● Records from a data source:

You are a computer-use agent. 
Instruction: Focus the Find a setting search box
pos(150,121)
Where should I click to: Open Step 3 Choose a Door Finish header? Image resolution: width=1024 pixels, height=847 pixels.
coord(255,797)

● Goal:
Can you recast the material above as a two-column CSV with the headers request and answer? Give one row per request, put each field in quotes, and replace any line breaks with spaces.

● Reply to the exercise:
request,answer
"You are a computer-use agent. Instruction: Focus the Find a setting search box","pos(150,121)"
"Where should I click to: Open Step 3 Choose a Door Finish header? Image resolution: width=1024 pixels, height=847 pixels.","coord(255,797)"